Available data ::
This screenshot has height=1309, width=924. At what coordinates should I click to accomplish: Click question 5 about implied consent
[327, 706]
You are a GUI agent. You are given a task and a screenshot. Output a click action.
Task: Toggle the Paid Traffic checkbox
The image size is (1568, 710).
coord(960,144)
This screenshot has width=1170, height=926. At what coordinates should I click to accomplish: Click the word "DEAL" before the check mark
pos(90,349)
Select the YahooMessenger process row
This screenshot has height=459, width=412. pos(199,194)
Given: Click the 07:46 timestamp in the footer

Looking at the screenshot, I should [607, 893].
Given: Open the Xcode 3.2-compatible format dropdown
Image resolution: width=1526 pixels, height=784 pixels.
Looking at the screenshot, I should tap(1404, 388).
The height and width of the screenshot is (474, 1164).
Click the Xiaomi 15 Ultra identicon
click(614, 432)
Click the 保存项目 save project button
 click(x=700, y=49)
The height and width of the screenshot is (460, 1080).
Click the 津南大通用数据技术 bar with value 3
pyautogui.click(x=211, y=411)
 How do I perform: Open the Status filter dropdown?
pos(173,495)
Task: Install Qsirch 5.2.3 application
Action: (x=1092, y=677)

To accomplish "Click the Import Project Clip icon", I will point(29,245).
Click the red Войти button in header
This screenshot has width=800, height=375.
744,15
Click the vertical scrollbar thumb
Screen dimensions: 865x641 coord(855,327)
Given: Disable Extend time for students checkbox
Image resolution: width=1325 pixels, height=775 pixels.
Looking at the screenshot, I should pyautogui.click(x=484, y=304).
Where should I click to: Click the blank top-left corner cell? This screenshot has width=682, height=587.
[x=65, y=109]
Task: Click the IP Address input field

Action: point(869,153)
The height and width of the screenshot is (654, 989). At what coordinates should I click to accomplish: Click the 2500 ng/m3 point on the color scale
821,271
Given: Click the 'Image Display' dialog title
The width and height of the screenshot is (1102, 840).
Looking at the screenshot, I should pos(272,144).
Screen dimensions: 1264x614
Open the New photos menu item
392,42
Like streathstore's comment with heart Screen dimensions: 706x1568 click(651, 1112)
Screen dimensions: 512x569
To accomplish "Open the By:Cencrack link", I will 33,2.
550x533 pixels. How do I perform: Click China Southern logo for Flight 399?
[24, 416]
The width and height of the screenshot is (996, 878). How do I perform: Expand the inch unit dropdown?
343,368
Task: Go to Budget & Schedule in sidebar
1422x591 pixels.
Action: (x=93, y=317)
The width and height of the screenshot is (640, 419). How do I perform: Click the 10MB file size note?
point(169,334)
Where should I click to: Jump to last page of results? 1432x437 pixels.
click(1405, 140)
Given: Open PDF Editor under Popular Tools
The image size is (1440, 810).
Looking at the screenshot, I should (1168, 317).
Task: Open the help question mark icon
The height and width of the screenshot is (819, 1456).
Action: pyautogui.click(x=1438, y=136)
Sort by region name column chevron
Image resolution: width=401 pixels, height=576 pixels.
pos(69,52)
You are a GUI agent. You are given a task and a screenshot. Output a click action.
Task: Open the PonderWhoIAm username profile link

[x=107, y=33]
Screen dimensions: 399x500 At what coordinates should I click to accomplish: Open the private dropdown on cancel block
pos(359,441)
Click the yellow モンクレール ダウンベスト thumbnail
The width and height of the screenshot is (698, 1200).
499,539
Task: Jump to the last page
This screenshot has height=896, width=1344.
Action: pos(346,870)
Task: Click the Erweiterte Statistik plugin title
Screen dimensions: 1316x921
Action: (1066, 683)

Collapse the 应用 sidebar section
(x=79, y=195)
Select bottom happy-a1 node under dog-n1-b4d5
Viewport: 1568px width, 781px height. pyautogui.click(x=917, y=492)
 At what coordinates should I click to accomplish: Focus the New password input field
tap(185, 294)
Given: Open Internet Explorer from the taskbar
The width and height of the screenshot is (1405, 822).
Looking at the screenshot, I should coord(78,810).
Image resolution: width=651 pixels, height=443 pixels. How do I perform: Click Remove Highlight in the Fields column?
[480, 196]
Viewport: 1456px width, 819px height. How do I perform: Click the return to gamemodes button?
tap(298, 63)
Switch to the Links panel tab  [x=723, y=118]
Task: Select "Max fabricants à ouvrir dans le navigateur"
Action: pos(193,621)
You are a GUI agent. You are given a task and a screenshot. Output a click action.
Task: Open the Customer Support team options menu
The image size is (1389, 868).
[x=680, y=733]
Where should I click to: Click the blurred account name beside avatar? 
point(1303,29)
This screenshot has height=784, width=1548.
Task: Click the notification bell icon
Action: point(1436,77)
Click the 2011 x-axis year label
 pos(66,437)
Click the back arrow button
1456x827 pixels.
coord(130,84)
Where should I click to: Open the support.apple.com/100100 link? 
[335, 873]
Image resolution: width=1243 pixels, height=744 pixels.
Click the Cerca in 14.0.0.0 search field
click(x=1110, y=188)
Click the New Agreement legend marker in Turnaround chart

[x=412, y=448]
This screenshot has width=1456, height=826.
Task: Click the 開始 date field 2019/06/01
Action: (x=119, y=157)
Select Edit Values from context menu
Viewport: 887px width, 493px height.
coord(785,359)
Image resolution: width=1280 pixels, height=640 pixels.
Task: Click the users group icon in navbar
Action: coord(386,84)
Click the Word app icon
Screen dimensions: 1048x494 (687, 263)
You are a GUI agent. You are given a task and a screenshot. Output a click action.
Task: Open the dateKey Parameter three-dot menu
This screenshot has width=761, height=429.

Directive :: Copy out the lines above, starting with the line that contains "Image resolution: width=1243" and ending with the last line, both included.

Response to this exercise ::
Image resolution: width=1243 pixels, height=744 pixels.
Click the Cerca in 14.0.0.0 search field
click(x=1110, y=188)
Click the New Agreement legend marker in Turnaround chart

[x=412, y=448]
This screenshot has width=1456, height=826.
Task: Click the 開始 date field 2019/06/01
Action: (x=119, y=157)
Select Edit Values from context menu
Viewport: 887px width, 493px height.
coord(785,359)
Image resolution: width=1280 pixels, height=640 pixels.
Task: Click the users group icon in navbar
Action: coord(386,84)
Click the Word app icon
Screen dimensions: 1048x494 (687, 263)
You are a GUI agent. You are given a task and a screenshot. Output a click action.
Task: Open the dateKey Parameter three-dot menu
This screenshot has width=761, height=429.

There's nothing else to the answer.